Sunday, January 8, 2017

The Presidency and the Constitution

                The topic of discussion for this Constitution Monday is the presidency of the United States and the Constitution. The title of this blog comes from a document titled Imprimis, which is published by Hillsdale College.
Imprimis is a free monthly publication that is available to the public at this site. The College appreciates donations of any size because it does not rely on any government money. I encourage you to do some research on Hillsdale College and join me in supporting it.

                Then Indiana Representative Mike Pence spoke on the above topic at Hillsdale campus on September 20, 2010. The more I hear about this man, the more I like him! I encourage you to go to this site to obtain his entire address, but I will share some powerful quotes from it.  
             
                “The presidency is the most visible thread that runs through the tapestry of the American government. More often than not, for good or for ill, it sets the tone for the other branches and spurs the expectations of the people. Its powers are vast and consequential, its requirements impossible for mortals to fulfill without humility and insistent attention to its purpose as set forth in the Constitution of the United States.
                “Isn’t it amazing, given the great and momentous nature of the office, that those who seek it seldom pause to consider what they are seeking? Rather, unconstrained by principle or reflection, there is a mad rush toward something that, once its powers are seized, the new president can wield as an instrument with which to transform the nation and the people according to his highest aspirations.
                “But, other than in a crisis of the house divided, the presidency is neither fit nor intended to be such an instrument. When it is made that, the country sustains a wound, and cries out justly and indignantly. And what the nation says is the theme of this address. What it says – informed by its long history, impelled by the laws of nature and nature’s God – is that we as a people are not to be ruled and not to be commanded. It says that the president should never forget this; that he has not risen above us, but is merely one of us, chosen by ballot, dismissed after his term, tasked not to transform and work his will upon us, but to bear the weight of decision and to carry out faithfully the design laid down in the Constitution in accordance with the Declaration of Independence….”

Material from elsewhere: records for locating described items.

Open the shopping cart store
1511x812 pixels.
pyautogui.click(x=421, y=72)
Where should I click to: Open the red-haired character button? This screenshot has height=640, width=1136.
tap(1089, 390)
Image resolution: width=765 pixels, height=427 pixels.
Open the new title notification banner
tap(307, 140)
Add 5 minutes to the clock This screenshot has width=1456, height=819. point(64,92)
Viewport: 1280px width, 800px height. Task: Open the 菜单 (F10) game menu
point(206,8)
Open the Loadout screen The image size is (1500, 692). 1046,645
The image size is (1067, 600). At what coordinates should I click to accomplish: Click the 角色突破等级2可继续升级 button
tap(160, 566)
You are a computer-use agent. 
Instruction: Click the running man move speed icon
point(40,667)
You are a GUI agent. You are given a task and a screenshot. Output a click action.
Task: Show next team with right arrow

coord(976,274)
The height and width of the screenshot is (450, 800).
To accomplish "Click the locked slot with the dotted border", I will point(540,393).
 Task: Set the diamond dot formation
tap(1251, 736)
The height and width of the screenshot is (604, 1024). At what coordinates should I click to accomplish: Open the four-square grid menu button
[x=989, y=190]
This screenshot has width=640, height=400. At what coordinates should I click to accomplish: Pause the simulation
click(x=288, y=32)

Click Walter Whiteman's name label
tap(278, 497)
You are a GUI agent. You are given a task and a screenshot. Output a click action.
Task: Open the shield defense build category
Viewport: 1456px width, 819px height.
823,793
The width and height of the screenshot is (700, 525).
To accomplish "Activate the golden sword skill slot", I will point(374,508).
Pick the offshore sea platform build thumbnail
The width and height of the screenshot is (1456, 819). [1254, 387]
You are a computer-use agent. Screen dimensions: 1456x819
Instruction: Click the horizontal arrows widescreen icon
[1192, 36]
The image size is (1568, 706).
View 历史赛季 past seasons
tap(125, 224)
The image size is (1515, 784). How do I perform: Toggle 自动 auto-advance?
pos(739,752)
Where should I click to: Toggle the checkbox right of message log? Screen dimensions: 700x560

                A few paragraphs later, Pence says, “Even the simplest among us knows that this is not so. Power is an instrument of fatal consequence. It is confined no more readily than quicksilver, and escapes good intentions as easily as air flows through mesh. Therefore, those who are entrusted with it must educate themselves in self-restraint. A republic is about limitation, and for good reason, because we are mortal and our actions are imperfect…. And that is why you must always be wary of a president who seems to float upon his own greatness….”

                Further along Pence restates, “America is not a dog, and does not require a `because-I-said-so” jurisprudence; or legislators who knit laws of such insulting complexity that they are heavier than chains; or a president who acts like, speaks like, and is received as a king….”

                Still further, Pence states it again, “… We are not subjects; we are citizens. We fought a war so that we do not have to treat even kings like kings, and – if I may remind you – we won that war. Since then, the principle of royalty has, in this country, been inoperative. Who is better suited or more required to exemplify this conviction, in word and deed, than the President of the United States? ….”

                These quotes comprise a small part of Pence’s address. It is well worth reading and should be read by every American. Too bad Barack Obama did not study the address when it was presented in 2010. The United States might have been in a better position today, and Mr. Obama might not have destroyed his credibility with the American people and leave a better legacy.

                About the middle of the discourse, Pence gives a solution for the divisions in our nation: “Would it be such a great surprise that a good part of the political strife of our times is because one president after another, rather than keeping faith with it, argues with the document he is supposed to live by? This discontent will only be calmed by returning the presidency to the nation’s first principles. The Constitution and the Declaration should be on the president’s mind all the time, as the prism through which the light of all question of governance passes….”

                Pence concludes his address with these words: “Many great generations are gone, but by the character and memory of their existence they forbid us to despair of the republic…. They are our family and our blood, and we cannot desert them. In spirit, all of them come down to all of us, in a connection that, out of love, we cannot betray.
                “They are silent now and forever, but from the eternal silence of every patriot grave there is yet an echo that says, `It is not too late; keep faith with us, keep faith with God, and do not, do not ever despair of the republic.”


                The American people must have heard the echo from “every patriot grave” because Mr. Obama and his policies were soundly rejected when voters voted overwhelmingly for Donald Trump. Now we wait and pray to see what kind of a president Mr. Trump will be. I have high hopes for this presidency because Mr. Pence, as Vice President, will be right beside the President in making decisions for this nation!